Your assignment:
Answer these questions from the text on printmaking in Eretz Israeli art:
1. Which two German art movements did the artists of the Fifth Aliyah seek to carry on?
2. In what year did the Tel Aviv Museum open?
3. To whom was the Dictionary of Graphic Arts by Mordecai Narkis dedicated?

Document text:
*** Block opens ***

In the 1930s, the printing industry began to take on greater importance in the field of Eretz Israeli art. The development of the field was closely linked to the Fifth Aliyah, in which many artists came to Eretz Israel and Jerusalem. These artists, persecuted by their countries of origin in Germany and Austria, sought to continue the spirit of European modernism in general and the heritage of German art movements such as Bauhaus and Expressionism in particular.

In addition, the art of the time reflected in many ways the construction of Zionist national consciousness. An example of this can be found in stamps issued by the Jewish National Fund, quoting images drawn from artists such as Struck, Lilien, Budko, Steinhardt, and others, who reflected the worldview of the creators of the artistic print, and whose images could at that time easily pass from private to nationalistic art.

The opening of the Tel Aviv Museum, in 1934, was accompanied by the dedication of one of the two halls of Tel Aviv Museum to works in the various print fields. Other examples of the growing importance of the field can be found in an article published on 20 October 1935, in Haaretz, entitled "The Question of Hebrew Graphics" and the printing of a Dictionary of Graphic Arts published by Mordecai Narkis in 1937 by the Bialik Institute and the Hebrew Language Committee. The publication of the dictionary reflected the activities of The Bezalel National Museum in the 1920s and 1930s and the need to create uniform and clear terms for the various print terms. The dictionary of Narkis, dedicated to Hermann Struck on the occasion of his 60th birthday, was based on the German language, whose terms are "most common among the graphic artists living in Israel."

*** Block closes ***

Extracted information:

*** Block opens ***

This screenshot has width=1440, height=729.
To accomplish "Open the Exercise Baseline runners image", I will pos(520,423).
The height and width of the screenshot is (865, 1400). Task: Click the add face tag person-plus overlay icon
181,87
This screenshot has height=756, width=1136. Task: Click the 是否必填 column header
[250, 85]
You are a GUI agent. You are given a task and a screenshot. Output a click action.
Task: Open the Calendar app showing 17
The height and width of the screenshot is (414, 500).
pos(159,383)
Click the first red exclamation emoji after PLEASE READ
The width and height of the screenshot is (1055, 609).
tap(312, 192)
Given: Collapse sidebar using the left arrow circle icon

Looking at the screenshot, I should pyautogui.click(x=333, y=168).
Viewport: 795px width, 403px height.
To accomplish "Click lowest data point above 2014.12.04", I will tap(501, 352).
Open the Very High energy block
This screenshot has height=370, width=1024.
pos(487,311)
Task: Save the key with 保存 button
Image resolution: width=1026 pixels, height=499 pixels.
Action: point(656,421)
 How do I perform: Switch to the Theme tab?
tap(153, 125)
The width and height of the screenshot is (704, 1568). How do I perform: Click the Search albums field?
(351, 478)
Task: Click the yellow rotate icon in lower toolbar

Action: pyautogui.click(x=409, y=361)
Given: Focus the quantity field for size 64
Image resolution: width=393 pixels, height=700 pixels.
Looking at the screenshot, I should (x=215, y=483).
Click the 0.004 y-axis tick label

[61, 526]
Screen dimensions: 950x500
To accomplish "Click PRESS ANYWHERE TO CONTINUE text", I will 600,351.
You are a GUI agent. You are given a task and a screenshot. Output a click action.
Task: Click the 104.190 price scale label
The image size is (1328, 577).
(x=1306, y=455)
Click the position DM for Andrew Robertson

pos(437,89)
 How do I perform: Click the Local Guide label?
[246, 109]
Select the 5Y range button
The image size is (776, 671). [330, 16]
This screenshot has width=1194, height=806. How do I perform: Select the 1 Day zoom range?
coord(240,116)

*** Block closes ***

Response below:
1. Bauhaus and Expressionism.
2. 1934.
3. Hermann Struck, on the occasion of his 60th birthday.